Sources¶
Sources allow you to define where data files come from and automatically discover and attach new files as they become available. This is useful for working with directories of files that grow over time, such as daily data exports or streaming data partitions.
Overview¶
The source workflow has two steps:
- Define a source with
CREATE SOURCE- Specifies where to look for files - Fetch new files with
FETCH- Discovers and attaches any new files found
Basic Usage¶
import bundlebase as bb
# Create a bundle with a source
bundle = await (bb.create("my/data")
.create_source("remote_dir", {
"url": "s3://my-bucket/data/",
"patterns": "**/*.parquet"
}))
# Fetch discovers and attaches all matching files
await bundle.fetch("base", "add")
# Later, fetch again to get any new files
await bundle.fetch("base", "add")
import bundlebase.sync as bb
# Create a bundle with a source
bundle = (bb.create("my/data")
.create_source("remote_dir", {
"url": "s3://my-bucket/data/",
"patterns": "**/*.parquet"
}))
# Fetch discovers and attaches all matching files
bundle.fetch("base", "add")
# Later, fetch again to get any new files
bundle.fetch("base", "add")
Connectors¶
Connectors define how to pull data from an external source into your bundle.

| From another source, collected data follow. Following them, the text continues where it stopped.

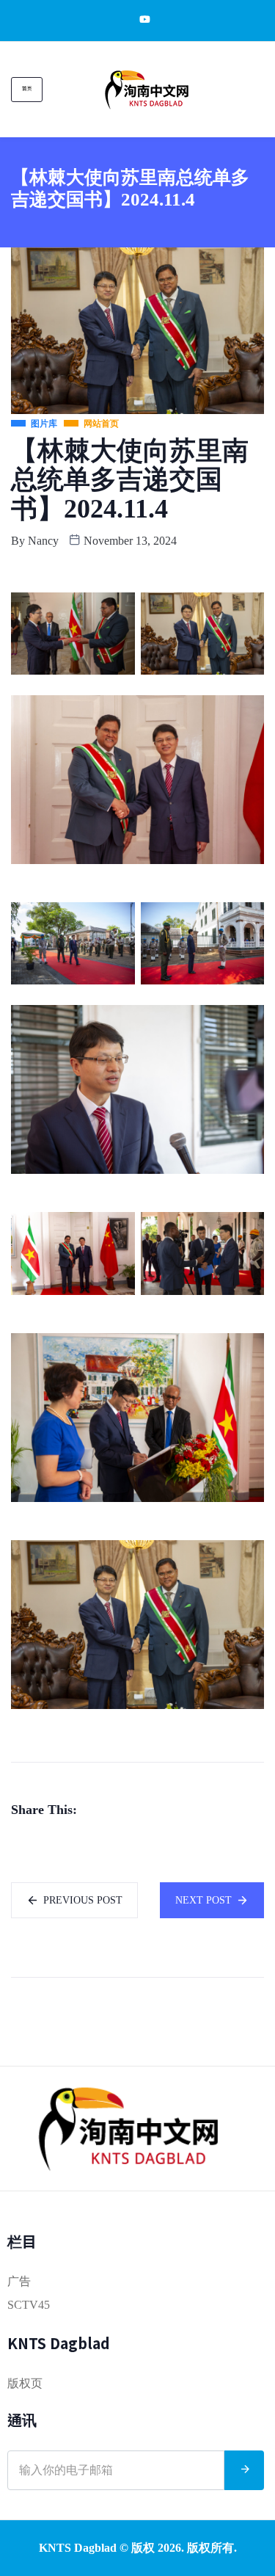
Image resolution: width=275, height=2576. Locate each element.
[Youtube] (137, 18)
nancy (43, 540)
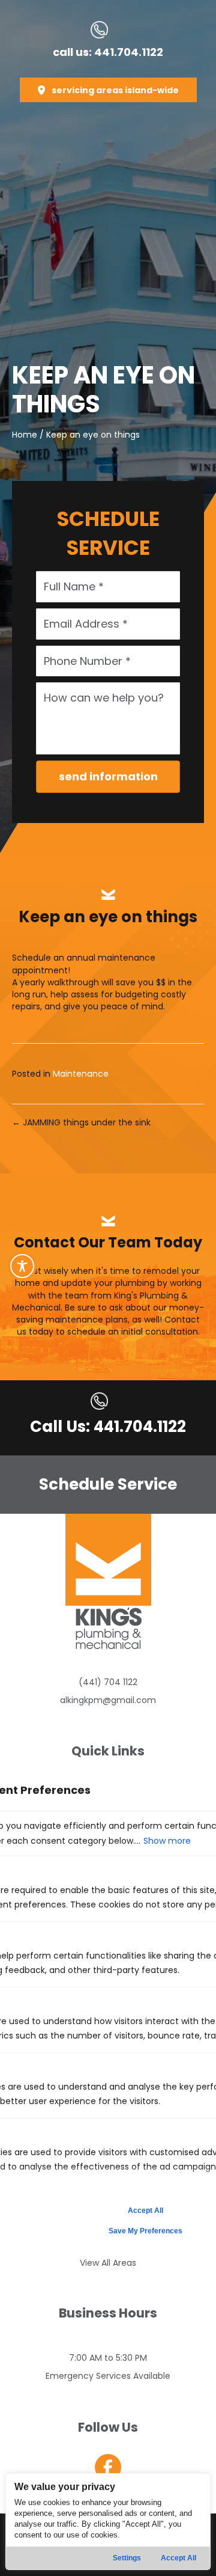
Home (24, 435)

Bundlebase ships with several common connectors, but custom connectors can also be made and plugged in to support any external data you need.
http¶
Downloads data from a single HTTP(S) URL. Supports GET, POST, and PUT methods, custom request headers, and any URL that returns a data file (CSV, TSV, JSON, Parquet, Excel, etc.).
Arguments:
| Argument | Required | Default | Description |
|---|---|---|---|
url |
Yes | — | The HTTP(S) URL to download |
method |
No | GET |
HTTP method: GET, POST, or PUT |
body |
No | — | Request body string, for POST/PUT |
headers |
No | — | Additional request headers, one Name: Value per line |
format |
No | auto |
File format: csv, json, jsonl, parquet, tsv, or auto |
head_supported |
No | true |
Set to false if the server rejects HEAD requests |
Format auto-detection: When format is auto (the default), the connector detects the data format using this priority:
- Content-Type header — from the HTTP response (e.g.,
text/csv,application/json) - URL file extension — recognized extensions:
.csv,.json,.jsonl,.parquet,.tsv,.xlsx - Content inspection — examines the downloaded bytes
GET requests (default):
-- Download a CSV directly
CREATE SOURCE USING http WITH (url = 'https://data.mn.gov/api/lake_quality.csv')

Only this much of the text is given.